Scientific classification
- Kingdom: Animalia
- Phylum: Chordata
- Class: Aves
- Order: Passeriformes
- Family: Tyrannidae
- Genus: Pogonotriccus
- Species: P. orbitalis
- Binomial name: Pogonotriccus orbitalis (Cabanis, 1873)
- Synonyms: Capsiempis orbitalis; Phylloscartes orbitalis;

= Spectacled bristle tyrant =

- Genus: Pogonotriccus
- Species: orbitalis
- Authority: (Cabanis, 1873)
- Conservation status: LC
- Synonyms: Capsiempis orbitalis, Phylloscartes orbitalis

Species of bird

The spectacled bristle tyrant (Pogonotriccus orbitalis) is a species of passerine bird in the family Tyrannidae, the tyrant flycatchers. It is found in Bolivia, Colombia, Ecuador, and Peru.
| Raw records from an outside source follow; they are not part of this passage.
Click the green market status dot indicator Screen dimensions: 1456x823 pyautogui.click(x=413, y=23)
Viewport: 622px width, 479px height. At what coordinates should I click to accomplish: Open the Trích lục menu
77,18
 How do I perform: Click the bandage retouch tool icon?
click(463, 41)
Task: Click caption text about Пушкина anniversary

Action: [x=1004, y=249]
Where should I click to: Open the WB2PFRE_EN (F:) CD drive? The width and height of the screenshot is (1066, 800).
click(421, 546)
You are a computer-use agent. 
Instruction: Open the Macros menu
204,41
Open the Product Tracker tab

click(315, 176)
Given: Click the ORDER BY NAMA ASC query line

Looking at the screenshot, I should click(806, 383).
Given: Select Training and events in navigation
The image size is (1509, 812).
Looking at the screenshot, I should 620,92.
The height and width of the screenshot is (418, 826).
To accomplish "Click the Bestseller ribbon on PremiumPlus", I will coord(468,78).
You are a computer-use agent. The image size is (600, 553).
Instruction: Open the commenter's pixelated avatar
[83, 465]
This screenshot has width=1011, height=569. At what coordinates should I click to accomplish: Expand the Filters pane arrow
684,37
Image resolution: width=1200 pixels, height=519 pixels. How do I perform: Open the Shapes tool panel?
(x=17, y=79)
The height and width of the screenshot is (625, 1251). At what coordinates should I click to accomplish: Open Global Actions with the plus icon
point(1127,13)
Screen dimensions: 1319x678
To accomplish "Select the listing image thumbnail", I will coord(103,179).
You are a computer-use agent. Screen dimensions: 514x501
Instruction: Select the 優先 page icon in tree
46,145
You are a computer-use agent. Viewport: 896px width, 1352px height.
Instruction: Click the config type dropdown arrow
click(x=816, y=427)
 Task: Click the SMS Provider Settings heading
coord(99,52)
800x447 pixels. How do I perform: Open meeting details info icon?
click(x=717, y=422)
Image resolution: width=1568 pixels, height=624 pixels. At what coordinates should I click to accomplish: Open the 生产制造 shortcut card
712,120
==Taxonomy and systematics==

The spectacled bristle tyrant was originally described as Capsiempis orbitalis. It was later moved into genus Pogonotriccus, which was still later merged into genus Phylloscartes. Beginning in 2016 taxonomic systems resurrected Pogonotriccus for this species and a few others.

The spectacled bristle tyrant is monotypic.

==Description==

The spectacled bristle tyrant is 11 to 11.5 cm long and weighs about 8 g. The sexes have the same plumage. Adults have a gray crown, yellowish white lores, and a prominent yellowish white eye-ring on an otherwise mottled yellowish face. Their ear coverts have a blackish crescent at the rear. Their back and rump are olive. Their wings are dusky with pale yellow edges on the flight feathers. Their wing coverts are dusky with pale yellow tips that show as two wing bars. Their tail is olive. Their throat and underparts are bright yellow with a very light olive wash on the breast. Both sexes have a brown iris, a long, pointed, bill with a blackish maxilla and a mostly whitish to pinkish white mandible, and gray legs and feet.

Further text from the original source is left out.